Tanah Khaibar itu Dibagikan Kepada Kaum Muslimin

tanah-khaibar

Kemenangan kaum muslimin atas Yahudi di Perang Khaibar (Tahun ke-7 H/629 M) mengakhiri keberadaan komunitas Yahudi di Madinah. Bagi Yahudi – setelah berusaha keras mempertahankan benteng-benteng pertahanannya di Khaibar – tidak ada pilihan lain kecuali keluar dari Khaibar ke arah Syam, meninggalkan lahan pertanian mereka  yang sangat subur.  Inilah kesedihan bagi Yahudi sebagai konsekuensi dari kecongkakannya bersekutu dengan Quraisy untuk menghancurkan kaum muslimin dalam Perang Ahzab atau Perang Khondaq (tahu ke-5H/627 M).

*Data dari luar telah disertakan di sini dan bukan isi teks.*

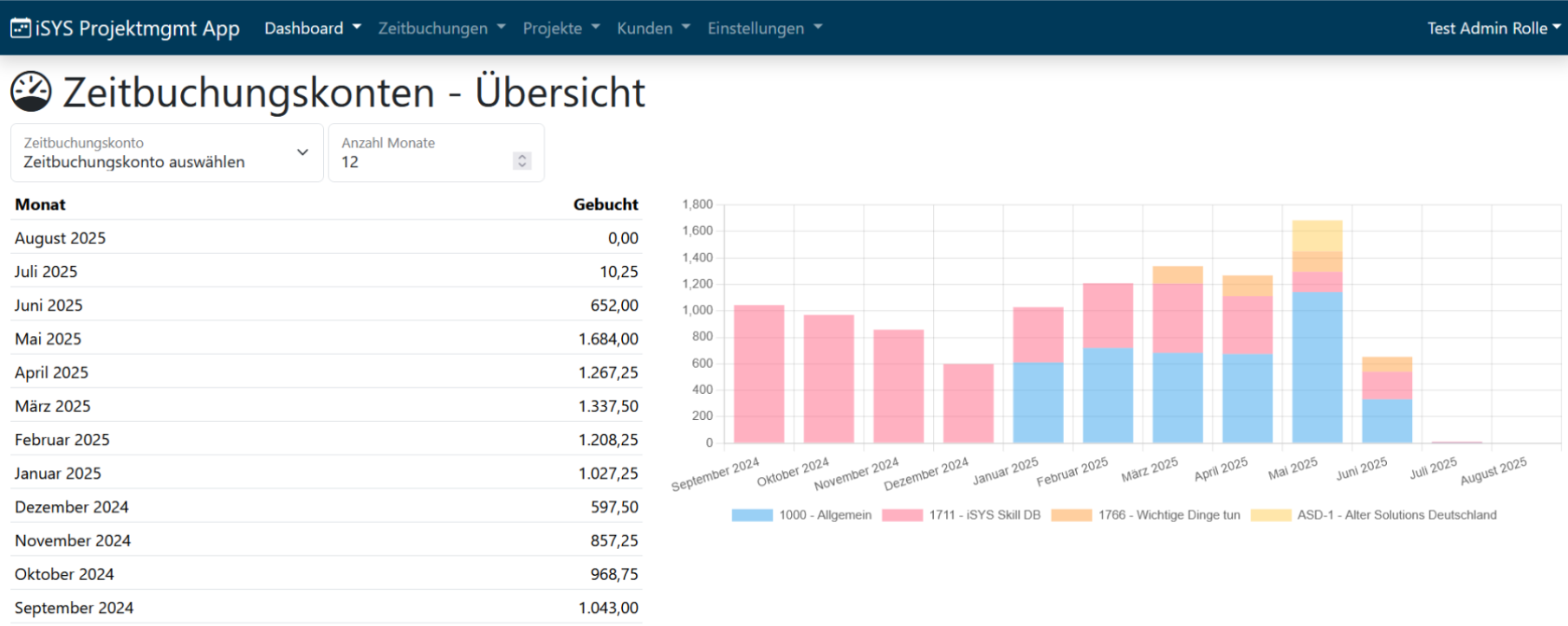Click the iSYS Projektmgmt App logo icon
The width and height of the screenshot is (1568, 626).
coord(21,29)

Dengan keluarnya Yahudi dari Khaibar, maka Rasulullah SAW memperoleh tanah fa’i sebagai ghanimah (rampasan perang) di sepurat wilayah Khaibar, yakni di As-Syiqq, Nathah, Al-Katibah, and Fadak. Tanah subur peninggalan Yahudi ini secara otomatis menjadi tanah  milik negara, di mana pengelolaannya tergantung pada kebijakan kepala negara, dan Muhammad SAW saat itu adalah kepala negara. Muhammad SAW mengelompokkan tanah diempat kawasan Khaibar itu menjadi tujuh belas blok.  Lalu, untuk setiap blok, Rasulullah SAW membaginya menjadi seratus kavling. Berarti tanah peninggalan Yahudi itu dibagi menjadi 1700 kavling.

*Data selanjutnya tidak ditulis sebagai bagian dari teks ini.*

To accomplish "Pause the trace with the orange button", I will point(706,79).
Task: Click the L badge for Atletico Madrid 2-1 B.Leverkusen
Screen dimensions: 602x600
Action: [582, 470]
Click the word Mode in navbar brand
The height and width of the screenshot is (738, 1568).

Lalu, Rasulullah SAW membagi-bagikan tanah Khaibar itu kepada tentara dan kaum muslimin pada umumnya; sedangkan Nabi hanya memperoleh 20% dari Tanah Khaibar itu sebagai tanah milik negara. Di antara para shahabat yang memperoleh bagian dari Tanah Khaibar itu adalah Ali bin Abi Thalib, Az-Zubair bin al-Awwam, Thalhah bin Ubaidillah, Umar bin al-Khaththab, Abdurrahman bin Auf, Ashim bin Adhi from Bany Al-Aljan, Usaid bin Al-Hushair, Al-Harits bin al-Khazraj, Na’im, Bani Bayadhah, Bani Ubaidah, Bani Hara dari Bani Salimah, Ubaid bin As-Shiham, Saidah, Gifar dan Aslam, An-Najjar, Haritsah dan Aus (Ibnu Hisyam, 2002).

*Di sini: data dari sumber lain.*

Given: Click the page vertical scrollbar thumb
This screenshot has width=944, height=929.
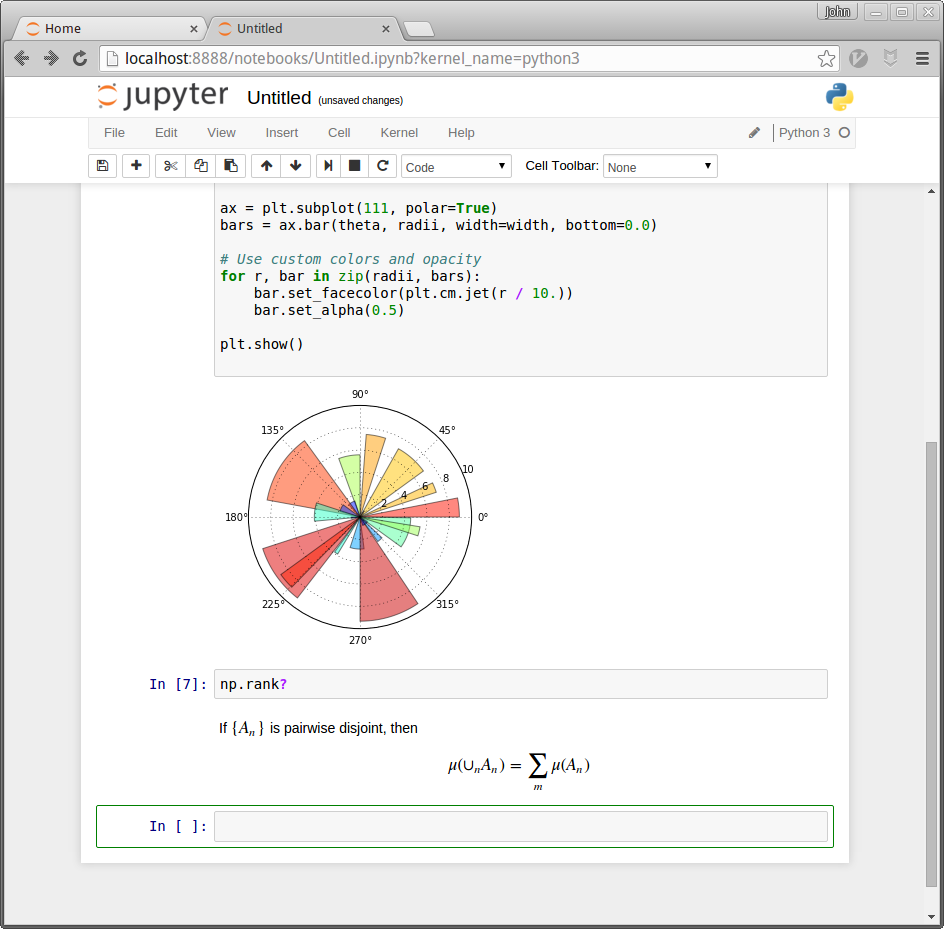Looking at the screenshot, I should point(932,663).
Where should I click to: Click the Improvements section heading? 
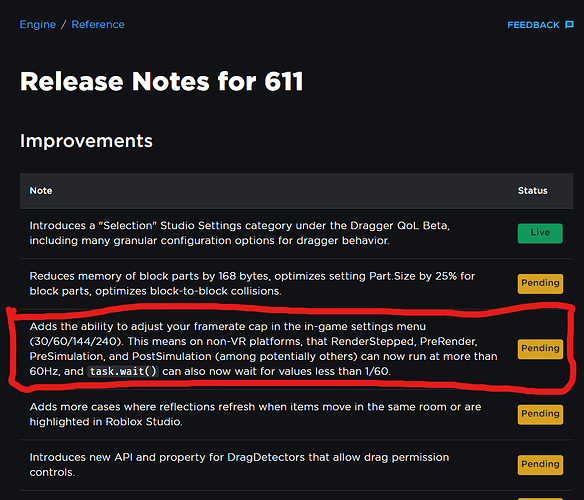click(86, 141)
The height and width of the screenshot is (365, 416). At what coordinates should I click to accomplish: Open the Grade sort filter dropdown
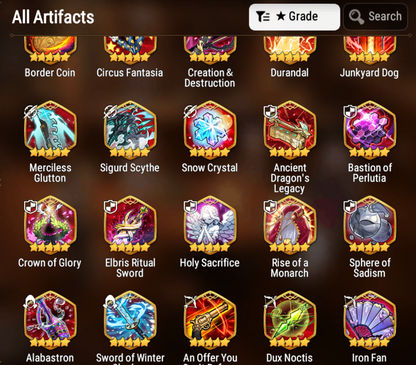[x=294, y=17]
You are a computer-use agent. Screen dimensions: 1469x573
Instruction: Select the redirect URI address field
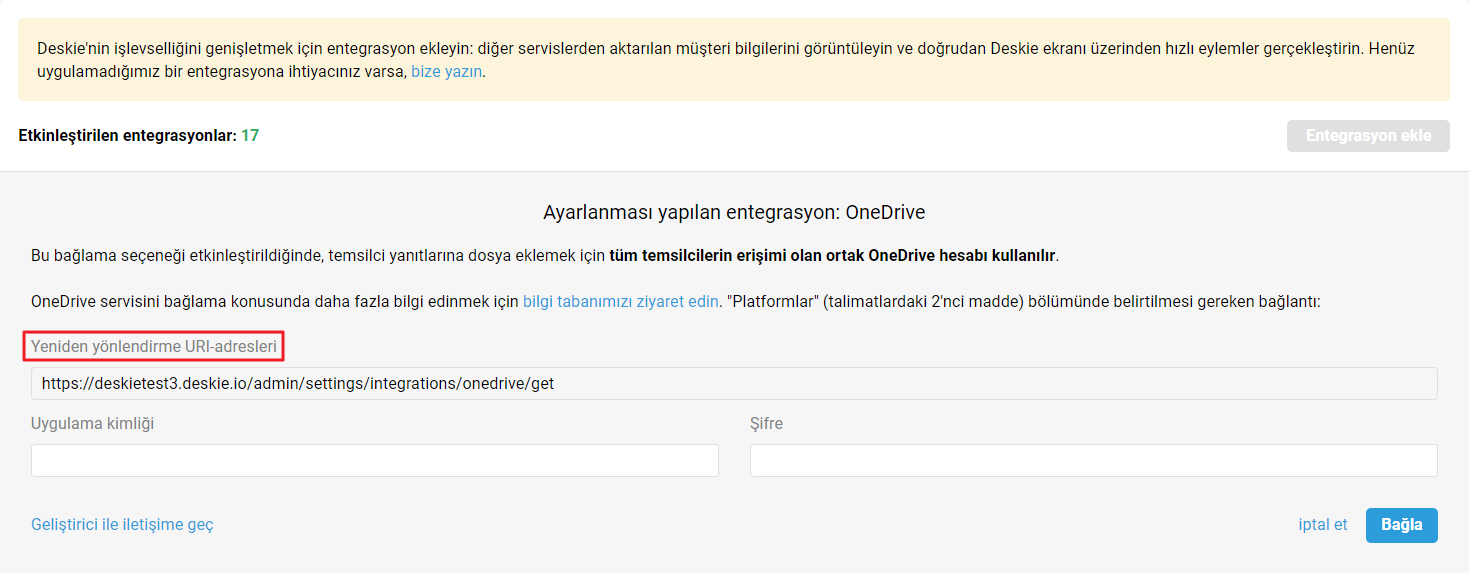[734, 383]
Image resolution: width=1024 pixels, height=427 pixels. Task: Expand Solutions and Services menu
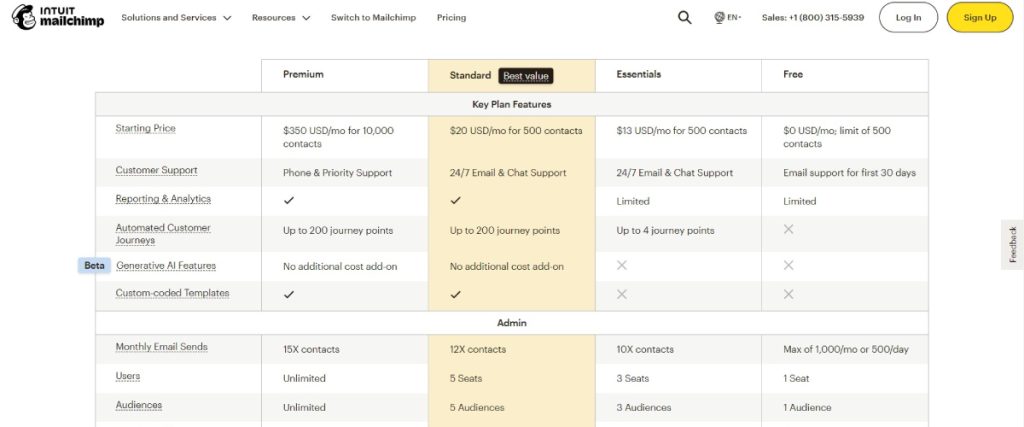176,18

Dengan membagikan tanah tersebut kepada kaum muslimin, maka setiap individu dalam Islam memiliki hak atas tanah, yakni dapat memiliki tanah melalui pemberian dari negara, membeli, atau diberikan oleh pihak lain kepadanya. Hal ini membatalkan tradisi pra-Islam, di mana yang memiliki hak atas tanah hanya para kepala suku yang memiliki kekuatan di atas rata-rata. Para individu anggota suku tertentu harus tunduk pada aturan yang ditetapkan oleh kepala suku.

 

Menjaga Produktivitas Lahan

Memang, dalam sudut pandang Islam, individu memiliki hak atas tanah. Namun, individu pemilik lahan pertanian berkewajiban untuk menjaga produktivitas lahan tersebut. Beliau menegaskan, “Barangsiapa memiliki sebidang tanah, maka hendaknya dia menanaminya. Jika enggan menanaminya, maka berikanlah kepada saudaranya. Dan jika dia enggan memberikan kepada saudaranya, maka tinggalkanlah tanah itu.” (HR ad-Darimi, dikutip dari ‘Ajjaj al-Karmi, 2012:254).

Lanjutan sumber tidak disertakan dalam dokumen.